**What to work on**
Below are the records; how many of their lines contain "computer"? Reply only with that figure.

(Dataset entries)
━━━━━━━━
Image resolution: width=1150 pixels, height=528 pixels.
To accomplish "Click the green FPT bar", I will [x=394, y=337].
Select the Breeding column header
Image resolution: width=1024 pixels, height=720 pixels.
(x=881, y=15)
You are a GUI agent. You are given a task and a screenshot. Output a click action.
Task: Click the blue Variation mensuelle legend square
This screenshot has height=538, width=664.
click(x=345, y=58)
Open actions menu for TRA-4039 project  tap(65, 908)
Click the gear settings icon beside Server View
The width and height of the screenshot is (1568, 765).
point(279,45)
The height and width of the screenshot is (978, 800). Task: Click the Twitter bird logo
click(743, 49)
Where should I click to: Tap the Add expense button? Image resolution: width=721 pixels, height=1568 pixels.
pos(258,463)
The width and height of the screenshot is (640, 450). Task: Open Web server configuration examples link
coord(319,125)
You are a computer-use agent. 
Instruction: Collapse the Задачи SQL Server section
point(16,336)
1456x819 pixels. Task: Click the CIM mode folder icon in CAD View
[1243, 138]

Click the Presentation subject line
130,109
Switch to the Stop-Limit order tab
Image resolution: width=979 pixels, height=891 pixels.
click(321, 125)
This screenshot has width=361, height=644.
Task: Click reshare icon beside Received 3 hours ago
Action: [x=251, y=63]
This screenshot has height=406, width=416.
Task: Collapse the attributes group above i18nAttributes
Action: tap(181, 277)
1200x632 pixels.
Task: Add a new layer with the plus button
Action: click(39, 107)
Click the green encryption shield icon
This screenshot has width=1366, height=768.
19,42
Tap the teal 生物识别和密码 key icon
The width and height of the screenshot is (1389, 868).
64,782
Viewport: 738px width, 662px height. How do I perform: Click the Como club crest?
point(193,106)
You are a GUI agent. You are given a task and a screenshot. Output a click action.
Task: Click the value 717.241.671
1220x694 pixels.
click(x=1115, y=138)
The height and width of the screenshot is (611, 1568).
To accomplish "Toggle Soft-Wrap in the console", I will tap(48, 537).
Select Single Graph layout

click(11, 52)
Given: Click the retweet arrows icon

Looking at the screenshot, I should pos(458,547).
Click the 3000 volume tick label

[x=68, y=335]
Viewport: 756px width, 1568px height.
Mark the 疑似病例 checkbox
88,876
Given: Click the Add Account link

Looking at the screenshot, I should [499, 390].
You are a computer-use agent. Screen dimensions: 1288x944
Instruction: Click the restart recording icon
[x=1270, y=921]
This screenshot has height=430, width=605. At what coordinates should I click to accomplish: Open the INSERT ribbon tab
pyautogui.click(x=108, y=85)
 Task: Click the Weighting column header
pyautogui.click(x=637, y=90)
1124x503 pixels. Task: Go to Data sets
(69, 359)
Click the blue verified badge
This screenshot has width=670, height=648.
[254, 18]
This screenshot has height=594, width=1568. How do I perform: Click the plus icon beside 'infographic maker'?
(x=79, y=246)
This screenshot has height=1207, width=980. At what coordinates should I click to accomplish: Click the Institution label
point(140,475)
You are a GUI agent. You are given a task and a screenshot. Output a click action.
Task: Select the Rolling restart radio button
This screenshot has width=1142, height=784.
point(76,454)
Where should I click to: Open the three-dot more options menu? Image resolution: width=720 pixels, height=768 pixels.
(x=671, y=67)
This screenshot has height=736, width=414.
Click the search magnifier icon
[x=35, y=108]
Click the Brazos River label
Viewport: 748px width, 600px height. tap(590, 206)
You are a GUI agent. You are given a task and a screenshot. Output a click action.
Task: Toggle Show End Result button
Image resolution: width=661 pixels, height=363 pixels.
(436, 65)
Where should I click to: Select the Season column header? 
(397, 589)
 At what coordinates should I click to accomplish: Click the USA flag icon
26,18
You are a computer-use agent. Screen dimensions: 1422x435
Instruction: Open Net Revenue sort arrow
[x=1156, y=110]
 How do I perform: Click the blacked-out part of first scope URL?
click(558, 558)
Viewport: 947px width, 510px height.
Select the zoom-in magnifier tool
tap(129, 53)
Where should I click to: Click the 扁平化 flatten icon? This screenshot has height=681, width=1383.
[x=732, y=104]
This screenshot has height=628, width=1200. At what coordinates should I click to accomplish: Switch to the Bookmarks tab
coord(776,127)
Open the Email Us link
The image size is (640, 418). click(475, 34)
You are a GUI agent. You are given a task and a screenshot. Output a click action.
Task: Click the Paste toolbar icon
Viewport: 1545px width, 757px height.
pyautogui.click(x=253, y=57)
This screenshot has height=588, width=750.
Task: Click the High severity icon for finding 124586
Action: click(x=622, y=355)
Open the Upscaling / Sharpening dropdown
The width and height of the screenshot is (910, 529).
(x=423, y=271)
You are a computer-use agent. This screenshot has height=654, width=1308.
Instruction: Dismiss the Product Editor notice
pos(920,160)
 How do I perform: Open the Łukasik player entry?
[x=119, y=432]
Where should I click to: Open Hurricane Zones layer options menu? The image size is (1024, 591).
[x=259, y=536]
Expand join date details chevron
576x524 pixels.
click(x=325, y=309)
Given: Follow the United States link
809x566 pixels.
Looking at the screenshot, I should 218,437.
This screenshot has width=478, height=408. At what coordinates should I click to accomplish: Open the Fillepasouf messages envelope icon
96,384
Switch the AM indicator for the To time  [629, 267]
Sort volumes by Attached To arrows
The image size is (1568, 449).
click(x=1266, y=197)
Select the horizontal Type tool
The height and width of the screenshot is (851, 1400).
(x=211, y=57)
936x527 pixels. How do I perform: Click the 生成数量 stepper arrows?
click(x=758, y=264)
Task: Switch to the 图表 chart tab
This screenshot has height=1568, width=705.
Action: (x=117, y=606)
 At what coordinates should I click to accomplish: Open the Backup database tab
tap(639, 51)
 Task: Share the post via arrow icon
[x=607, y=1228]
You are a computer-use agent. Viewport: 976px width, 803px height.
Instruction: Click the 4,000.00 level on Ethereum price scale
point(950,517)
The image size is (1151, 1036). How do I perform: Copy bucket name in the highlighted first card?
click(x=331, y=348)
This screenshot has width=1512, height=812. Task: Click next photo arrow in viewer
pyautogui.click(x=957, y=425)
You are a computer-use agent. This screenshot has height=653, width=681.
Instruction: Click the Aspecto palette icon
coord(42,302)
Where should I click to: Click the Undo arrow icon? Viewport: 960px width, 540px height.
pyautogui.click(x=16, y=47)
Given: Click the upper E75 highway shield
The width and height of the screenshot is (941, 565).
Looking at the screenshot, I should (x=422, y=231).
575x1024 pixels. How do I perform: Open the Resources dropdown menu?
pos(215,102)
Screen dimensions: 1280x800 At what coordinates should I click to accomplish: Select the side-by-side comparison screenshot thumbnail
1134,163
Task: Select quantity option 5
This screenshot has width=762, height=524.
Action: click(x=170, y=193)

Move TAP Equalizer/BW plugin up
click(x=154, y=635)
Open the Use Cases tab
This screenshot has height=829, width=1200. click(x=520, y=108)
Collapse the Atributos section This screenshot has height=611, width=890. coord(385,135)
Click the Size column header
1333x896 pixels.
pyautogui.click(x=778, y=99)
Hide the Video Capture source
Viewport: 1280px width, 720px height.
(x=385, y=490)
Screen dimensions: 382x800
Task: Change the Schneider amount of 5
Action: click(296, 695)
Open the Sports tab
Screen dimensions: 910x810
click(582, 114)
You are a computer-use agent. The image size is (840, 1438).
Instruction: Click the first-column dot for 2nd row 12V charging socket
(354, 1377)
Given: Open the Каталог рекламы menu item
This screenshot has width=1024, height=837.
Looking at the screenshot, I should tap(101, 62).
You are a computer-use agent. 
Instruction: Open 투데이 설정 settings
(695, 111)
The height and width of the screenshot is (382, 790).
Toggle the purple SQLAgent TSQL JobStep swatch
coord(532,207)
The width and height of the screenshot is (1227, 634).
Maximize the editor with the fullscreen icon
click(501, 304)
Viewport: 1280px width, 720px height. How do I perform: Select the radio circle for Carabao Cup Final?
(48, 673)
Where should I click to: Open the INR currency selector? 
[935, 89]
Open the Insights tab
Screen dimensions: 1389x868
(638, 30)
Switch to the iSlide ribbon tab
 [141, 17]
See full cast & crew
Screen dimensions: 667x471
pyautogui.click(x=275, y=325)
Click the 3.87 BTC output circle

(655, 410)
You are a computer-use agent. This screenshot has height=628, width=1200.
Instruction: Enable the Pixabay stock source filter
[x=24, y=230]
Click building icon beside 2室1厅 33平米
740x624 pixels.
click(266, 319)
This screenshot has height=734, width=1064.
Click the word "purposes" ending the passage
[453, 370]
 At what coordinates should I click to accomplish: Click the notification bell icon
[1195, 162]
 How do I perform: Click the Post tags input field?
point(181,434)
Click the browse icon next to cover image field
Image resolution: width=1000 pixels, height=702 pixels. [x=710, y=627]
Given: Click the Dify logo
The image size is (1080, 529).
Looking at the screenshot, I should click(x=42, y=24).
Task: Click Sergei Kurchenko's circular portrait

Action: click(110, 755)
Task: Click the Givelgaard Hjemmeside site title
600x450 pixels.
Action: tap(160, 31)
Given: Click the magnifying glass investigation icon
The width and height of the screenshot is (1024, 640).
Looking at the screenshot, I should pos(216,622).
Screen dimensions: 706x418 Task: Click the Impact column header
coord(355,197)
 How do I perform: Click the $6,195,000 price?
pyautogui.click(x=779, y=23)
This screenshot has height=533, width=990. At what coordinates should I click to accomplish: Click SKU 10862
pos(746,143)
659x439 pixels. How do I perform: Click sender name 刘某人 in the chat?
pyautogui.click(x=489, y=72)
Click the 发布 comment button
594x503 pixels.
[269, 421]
━━━━━━━━
**Response**
9